* _Records to use_
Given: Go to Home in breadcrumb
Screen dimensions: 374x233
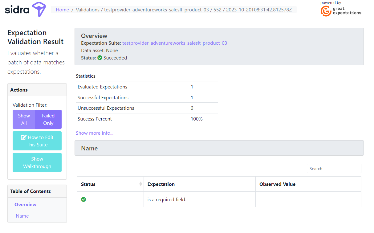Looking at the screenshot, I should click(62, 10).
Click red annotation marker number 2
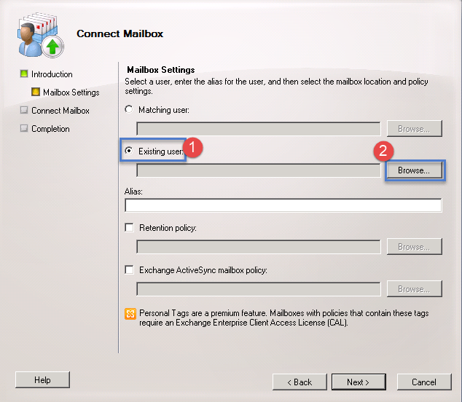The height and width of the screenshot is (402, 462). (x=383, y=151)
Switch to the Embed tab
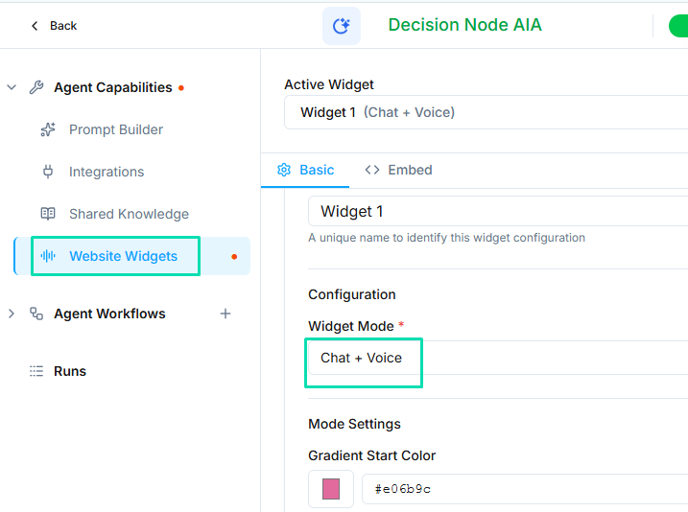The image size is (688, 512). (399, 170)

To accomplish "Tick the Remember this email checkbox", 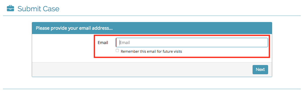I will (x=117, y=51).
--
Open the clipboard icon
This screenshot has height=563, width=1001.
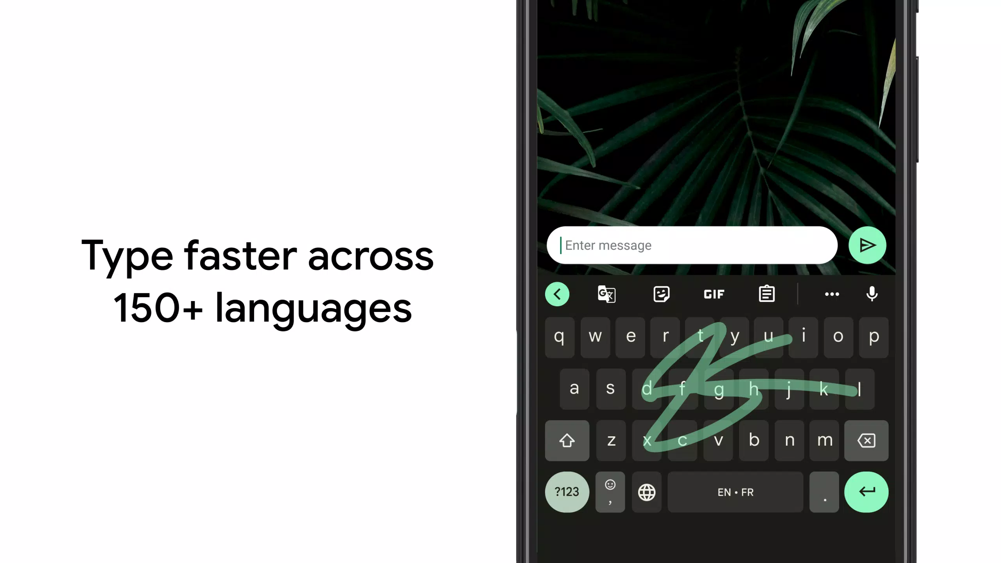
--
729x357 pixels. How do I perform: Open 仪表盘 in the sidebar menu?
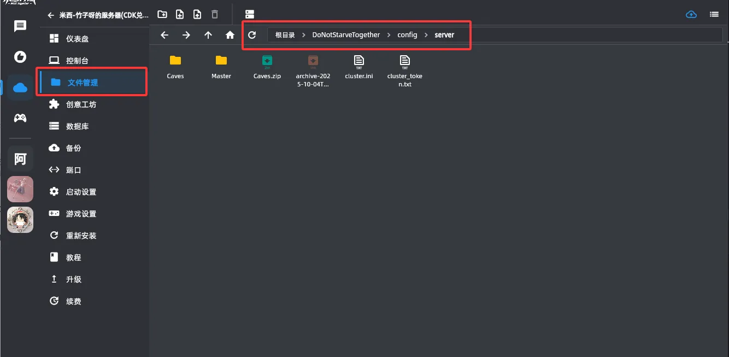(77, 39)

* _Exercise brief_
Your answer must be the lines above from the one containing "Open the clipboard icon" to the one containing "This screenshot has height=563, width=1001.", both included, restated word for word.

* _Response to this task_
Open the clipboard icon
This screenshot has height=563, width=1001.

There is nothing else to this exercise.